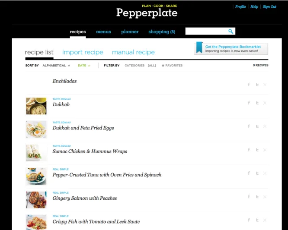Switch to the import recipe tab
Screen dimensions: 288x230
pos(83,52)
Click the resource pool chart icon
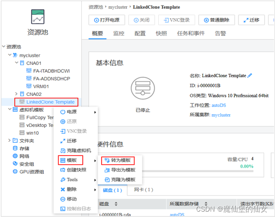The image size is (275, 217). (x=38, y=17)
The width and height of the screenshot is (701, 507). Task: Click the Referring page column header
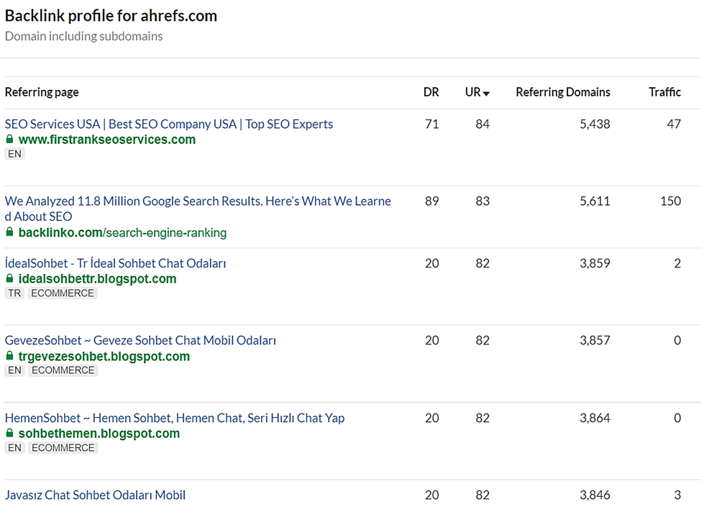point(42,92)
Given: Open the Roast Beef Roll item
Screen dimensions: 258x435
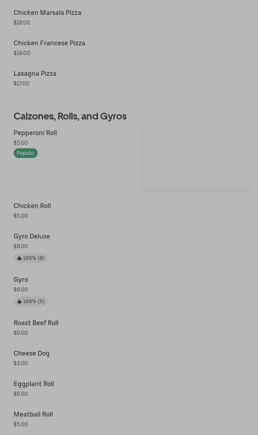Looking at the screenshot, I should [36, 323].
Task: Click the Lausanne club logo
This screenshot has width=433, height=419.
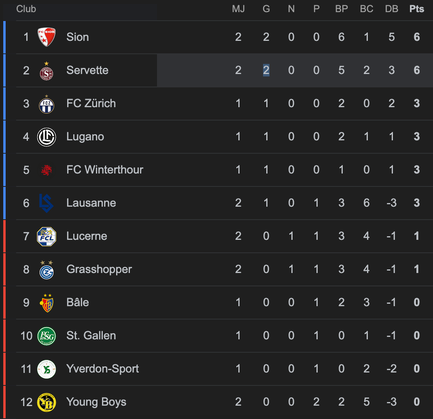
* * *
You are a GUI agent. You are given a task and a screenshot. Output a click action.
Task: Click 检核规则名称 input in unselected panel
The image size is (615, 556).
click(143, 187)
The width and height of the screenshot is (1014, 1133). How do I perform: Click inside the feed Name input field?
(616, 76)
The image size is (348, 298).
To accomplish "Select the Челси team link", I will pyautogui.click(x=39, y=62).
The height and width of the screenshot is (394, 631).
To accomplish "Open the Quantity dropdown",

#### Problem details:
What you write out is the stretch of entries from the line containing "Click the resource pool chart icon" to the line containing "This screenshot has width=433, height=419.", word for word, with both end lines and no pictures.

#### Exercise output:
Click the resource pool chart icon
The image size is (275, 217). (x=38, y=17)
The width and height of the screenshot is (701, 507). Task: Click the Referring page column header
point(42,92)
Given: Open the Roast Beef Roll item
Screen dimensions: 258x435
Looking at the screenshot, I should [36, 323].
Task: Click the Lausanne club logo
This screenshot has width=433, height=419.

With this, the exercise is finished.